Einmal erzählte mir eine Kundin, dass ein Personaler sich nach einem Stressinterview, in dem sie regelrecht demontiert worden ist, bei ihr entschuldigte. „Ich wollte das nicht, das ist Firmenpolitik”, sagte er im Flur. So etwas ist leider keine Ausnahme.
Immer wieder spreche ich mit Kunden, die kreuzunglücklich im Job sind, weil dieser Dinge von ihnen verlangt, die gegen persönliche Werte und Prinzipien verstoßen. „Man erwartet, dass ich blöffe – das halte ich nicht aus”. Oder. „Ich kann nur erfolgreich sein, wenn ich die anderen austrickse und über den Tisch ziehe.“ Oft ist es nicht gegen geltendes Recht, was verlangt wird – aber gegen eigene Werte. Auch die besten Gehälter können an dem Unwohlsein nicht ändern. Meine These ist, dass die Zunahme fragwürdiger Praktiken eine Nebenerscheinung der globalisierten Welt ist. Schließlich herrschen überall auf dem Globus unterschiedliche Wertvorstellungen. Und wer interkulturell tätig ist, einigt sich (oft) auf die kleinste Schnittmenge gemeinsamer Werte – wenn überhaupt.
Was tun, wenn Sie betroffen sind?
Wenn Sie keinen eigenen, authentischen Stil entwickeln dürfen, weil das in Ihrem Unternehmen, Ihrer Branche oder Ihrer Abteilung so nicht gewünscht ist, hilft nur eins:
- Werden Sie sich klar darüber, was genau Sie an dieser Tätigkeit stört.
- Welche Werte und Prinzipien leiten sich daraus ab?
- Sind das Werte, die z.B. einer humanistischen Weltanschauung entspringen? (z.B. nicht über den Tisch ziehen wollen, mit offenen Karten spielen, jeden Menschen wertschätzen).
- Sind es Werte, die dem kategorischen Imperativ nach Immanuel Kant entsprechen?
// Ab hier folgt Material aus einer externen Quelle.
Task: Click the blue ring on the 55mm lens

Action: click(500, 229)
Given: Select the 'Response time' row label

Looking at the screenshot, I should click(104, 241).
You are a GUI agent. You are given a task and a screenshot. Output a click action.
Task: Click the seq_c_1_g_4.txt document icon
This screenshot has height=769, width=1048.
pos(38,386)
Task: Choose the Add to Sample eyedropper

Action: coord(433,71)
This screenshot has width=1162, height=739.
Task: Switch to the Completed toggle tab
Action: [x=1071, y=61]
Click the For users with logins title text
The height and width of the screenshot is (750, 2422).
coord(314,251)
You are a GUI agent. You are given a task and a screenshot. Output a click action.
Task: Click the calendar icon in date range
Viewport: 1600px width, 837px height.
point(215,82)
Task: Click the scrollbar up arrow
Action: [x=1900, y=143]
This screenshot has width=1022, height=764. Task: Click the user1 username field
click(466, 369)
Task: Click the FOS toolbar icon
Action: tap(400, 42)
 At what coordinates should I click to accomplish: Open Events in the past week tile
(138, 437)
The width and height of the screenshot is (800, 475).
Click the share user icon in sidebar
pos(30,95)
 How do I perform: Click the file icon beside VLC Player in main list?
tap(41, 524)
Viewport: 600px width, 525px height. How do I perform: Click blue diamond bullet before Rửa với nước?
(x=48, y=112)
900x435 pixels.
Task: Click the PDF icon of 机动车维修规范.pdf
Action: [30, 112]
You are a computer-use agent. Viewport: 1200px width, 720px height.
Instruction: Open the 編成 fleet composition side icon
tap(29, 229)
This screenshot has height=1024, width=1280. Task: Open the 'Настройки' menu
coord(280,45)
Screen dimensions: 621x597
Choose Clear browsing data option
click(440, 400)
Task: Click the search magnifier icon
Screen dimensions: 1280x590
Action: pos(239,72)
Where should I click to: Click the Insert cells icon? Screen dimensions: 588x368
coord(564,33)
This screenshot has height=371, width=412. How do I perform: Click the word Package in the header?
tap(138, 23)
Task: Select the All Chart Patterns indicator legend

Sind es christliche Werte?
- Oder sind es Werte, die der Persönlichkeit entspringen und vielleicht auch mit ihrer individuellen Entwicklung zu tun haben? (z.B. nicht streiten wollen, den Wettbewerb meiden)
Wenn es Werte sind, die eng mit der Persönlichkeit verknüpft sind, so ist die Frage, ob eine Weiterentwicklung der eigenen Handlungsmöglichkeiten hilfreicher sein kann als ein Jobwechsel. Wenn es übergeordnete Werte sind, so kann es nur einen Weg geben: raus. Nach Lutz von Rosenstiel dürften es vor allem die Idealisten sein, die sich derart unwohl fühlen, dass sie selbst höchste Gehälter dafür sausen lassen. Karrieristen werden sich vermutlich eher arrangieren und darauf verweisen, dass ja alle so sind (und beispielsweise “alle im Ausland Schmiergeld zahlen”).
Übrigens höre ich oft von Gründern, dass sie sich selbstständig gemacht haben, weil sie die Ungerechtigkeiten, die Politik und Schaumschlägerei nicht mehr ertragen konnten. Auch das ist eine Lösung.